> _TEXT EXCERPT_:
English kings and queens, empowered by the anti-clerical, anti-papal, independent spirit embodied in the church, used the church to establish government processes and build national unity. “The church became the principle instrument of civil government; the bishops were the king’s chief advisors, his chapel servants as well as spiritual ministers. The church codified the law, and put it in writing. Even before the church came, English society was developing a definite structure: but the church supplied the literate manpower and expertise to build a state machine” (ibid.).

But the English church’s connection with English law went beyond helping the government define and codify law; the church’s involvement in the national government gave legitimacy to English law, enhancing its role and reputation in the hearts and minds of Englishmen, and defended English law against attack from foreign powers and influences.

For nearly 1,500 years, the independent spirit of the Anglican Church was a source of courage for Britons, infusing the nation with an indomitable sense of independence and a uniquely strong sense of national unity.

History can be a merciless judge; but it’s the most honest of them all. The long history of the English church as a national bulwark against foreign attack and invasion powerfully and inexorably condemns the defeatist principles outlined recently by the archbishop of Canterbury.

Rowan Williams’s willingness to see Britain make judicial concessions to Islam guts the Church of England, and the nation of Britain, of its most defining and empowering quality: its long-standing ability to refuse to concede influence to invading foreign powers!

Without this quality, the Anglican Church lacks definition and strength. It becomes virtually worthless to the monarchy and national government, and it becomes nearly indistinguishable from any other Protestant church. Granted, that is the path that Anglicanism has increasingly pursued since being progressively drawn into Rome’s wide-open maw since Vatican ii. All that Rowan Williams has done is accelerate the process of Anglican confusion by not only being open to Rome’s beckoning call, but also being prepared to cave in to the Vatican’s chief competitor, Islam.

Without its historical spirit of independence and persistent refusal to concede authority to the influence of foreign powers, the Church of England transforms from a publicist of British sovereignty and a defender of British law to an enemy of the state.

The implications of what Rowan Williams suggested in his attack on English law are staggering, says Melanie Phillips:

One law for all is the very basis of legal and social justice and is the glue that binds a society together. Law is the expression of a society’s cultural identity. If there is no one law, there is no one national identity and therefore no society but instead a set of warring fiefdoms with their own separate jurisdictions.

Ultimately, the impact of last week’s remarks by the archbishop of Canterbury could break the back of the already ailing reputation of the Anglican Church. Time will tell. In recent years, the archbishop of Canterbury has deserted his role as the spiritual and moral bastion for the 80 million Anglicans around the world by loosening, even abandoning, the Church of England’s standards on issues such as the ordination of women as priests, premarital cohabitation and homosexuality.

The office of the archbishop of Canterbury, once the standard-setter of the Anglican Church and the empowering force behind that church’s—and the national government’s—defining sense of independence, has transformed into a law-despising, liberalized office used to appease foreign incursion rather than defend national sovereignty.

The implications of the devolution of the reputation of the Anglican Church will be tremendous. Most notably, the demise of the Church of England will create a massive vacuum in the Protestant world. But one church’s demise can be another church’s opportunity. Kept away from the levers of power in Britain for centuries, the church in Rome will exploit the opportunity and move to fulfill its dream of restoring its religious supremacy over what has been long known in Roman Catholic tradition as “Mary’s Dowry.” Already, as reported by the Times last year, “In a 42-page statement prepared by an international commission of both churches, Anglicans and Roman Catholics are urged to explore how they might reunite under the pope” (Feb. 19, 2007).

Items from a data source:
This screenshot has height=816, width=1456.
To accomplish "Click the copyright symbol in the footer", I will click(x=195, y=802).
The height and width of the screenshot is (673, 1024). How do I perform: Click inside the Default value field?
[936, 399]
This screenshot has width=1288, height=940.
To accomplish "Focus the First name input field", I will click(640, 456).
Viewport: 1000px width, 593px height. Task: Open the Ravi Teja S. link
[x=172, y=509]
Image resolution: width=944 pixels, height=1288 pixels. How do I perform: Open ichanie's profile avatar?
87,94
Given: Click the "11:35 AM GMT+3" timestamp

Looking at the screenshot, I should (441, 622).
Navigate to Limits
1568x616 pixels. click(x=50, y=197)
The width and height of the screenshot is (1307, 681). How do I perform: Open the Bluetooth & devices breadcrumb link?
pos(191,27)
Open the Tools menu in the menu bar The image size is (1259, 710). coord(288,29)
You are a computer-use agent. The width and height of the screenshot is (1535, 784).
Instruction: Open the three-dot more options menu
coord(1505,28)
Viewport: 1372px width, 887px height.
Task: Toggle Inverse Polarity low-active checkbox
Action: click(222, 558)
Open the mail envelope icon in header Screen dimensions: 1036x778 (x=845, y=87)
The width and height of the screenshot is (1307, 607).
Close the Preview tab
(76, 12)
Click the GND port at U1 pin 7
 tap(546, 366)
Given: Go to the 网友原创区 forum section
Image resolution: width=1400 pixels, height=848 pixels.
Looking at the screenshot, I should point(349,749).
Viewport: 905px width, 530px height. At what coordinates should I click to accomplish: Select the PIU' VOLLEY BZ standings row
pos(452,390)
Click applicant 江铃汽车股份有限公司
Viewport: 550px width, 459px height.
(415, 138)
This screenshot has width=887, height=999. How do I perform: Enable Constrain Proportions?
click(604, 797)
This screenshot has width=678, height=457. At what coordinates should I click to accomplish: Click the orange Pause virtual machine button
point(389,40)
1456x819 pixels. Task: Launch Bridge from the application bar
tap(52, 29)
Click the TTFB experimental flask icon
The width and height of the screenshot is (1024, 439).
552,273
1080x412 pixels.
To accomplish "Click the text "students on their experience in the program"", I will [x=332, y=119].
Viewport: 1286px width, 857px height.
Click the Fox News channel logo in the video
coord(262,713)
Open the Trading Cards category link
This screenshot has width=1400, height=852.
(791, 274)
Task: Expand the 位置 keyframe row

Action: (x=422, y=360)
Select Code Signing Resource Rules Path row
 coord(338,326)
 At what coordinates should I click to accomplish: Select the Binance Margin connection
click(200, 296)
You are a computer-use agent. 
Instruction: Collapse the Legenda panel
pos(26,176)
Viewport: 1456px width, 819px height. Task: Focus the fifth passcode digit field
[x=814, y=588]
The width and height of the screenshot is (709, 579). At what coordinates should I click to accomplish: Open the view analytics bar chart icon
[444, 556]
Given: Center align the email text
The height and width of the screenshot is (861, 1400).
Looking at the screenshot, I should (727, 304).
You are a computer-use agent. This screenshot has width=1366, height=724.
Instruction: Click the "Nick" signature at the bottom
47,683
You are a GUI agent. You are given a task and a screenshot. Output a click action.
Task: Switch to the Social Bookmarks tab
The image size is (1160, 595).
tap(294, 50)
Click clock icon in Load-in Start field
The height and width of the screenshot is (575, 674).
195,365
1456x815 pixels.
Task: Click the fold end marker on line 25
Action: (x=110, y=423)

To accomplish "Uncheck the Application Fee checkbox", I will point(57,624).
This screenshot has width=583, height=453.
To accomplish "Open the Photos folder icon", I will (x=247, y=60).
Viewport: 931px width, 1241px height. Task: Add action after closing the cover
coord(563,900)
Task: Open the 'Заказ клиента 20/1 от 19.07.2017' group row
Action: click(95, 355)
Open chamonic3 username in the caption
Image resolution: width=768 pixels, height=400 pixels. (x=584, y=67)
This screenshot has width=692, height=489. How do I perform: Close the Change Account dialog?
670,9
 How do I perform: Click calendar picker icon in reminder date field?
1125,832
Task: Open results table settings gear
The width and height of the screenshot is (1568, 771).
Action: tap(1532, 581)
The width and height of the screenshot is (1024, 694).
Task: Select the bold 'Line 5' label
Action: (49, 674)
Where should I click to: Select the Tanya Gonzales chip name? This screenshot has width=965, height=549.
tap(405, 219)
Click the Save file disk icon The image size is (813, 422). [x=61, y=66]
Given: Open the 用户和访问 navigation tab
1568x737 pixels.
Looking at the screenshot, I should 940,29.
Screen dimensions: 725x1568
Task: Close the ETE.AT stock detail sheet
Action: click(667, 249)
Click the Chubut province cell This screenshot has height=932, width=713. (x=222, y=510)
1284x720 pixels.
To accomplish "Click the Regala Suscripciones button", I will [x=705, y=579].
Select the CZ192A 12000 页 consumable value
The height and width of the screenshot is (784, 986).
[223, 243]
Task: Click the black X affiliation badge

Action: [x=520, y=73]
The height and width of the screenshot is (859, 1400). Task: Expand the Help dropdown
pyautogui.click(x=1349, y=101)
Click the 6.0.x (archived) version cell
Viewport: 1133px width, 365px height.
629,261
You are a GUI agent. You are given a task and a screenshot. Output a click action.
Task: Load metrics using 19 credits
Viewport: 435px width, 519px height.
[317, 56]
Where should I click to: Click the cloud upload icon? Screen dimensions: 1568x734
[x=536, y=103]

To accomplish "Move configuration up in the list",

> _DIRECTION 1_: According to the passage on the Church of England, for how long was the independent spirit of the Anglican Church a source of courage for Britons?
> _DIRECTION 2_: Repeat the part of the passage on the Church of England that begins at the words "History can be" and stops after "invading foreign powers!".
These records are separate material and do not belong to the passage on the Church of England.

> _WRITTEN ANSWER 1_: For nearly 1,500 years.

> _WRITTEN ANSWER 2_:
History can be a merciless judge; but it’s the most honest of them all. The long history of the English church as a national bulwark against foreign attack and invasion powerfully and inexorably condemns the defeatist principles outlined recently by the archbishop of Canterbury.

Rowan Williams’s willingness to see Britain make judicial concessions to Islam guts the Church of England, and the nation of Britain, of its most defining and empowering quality: its long-standing ability to refuse to concede influence to invading foreign powers!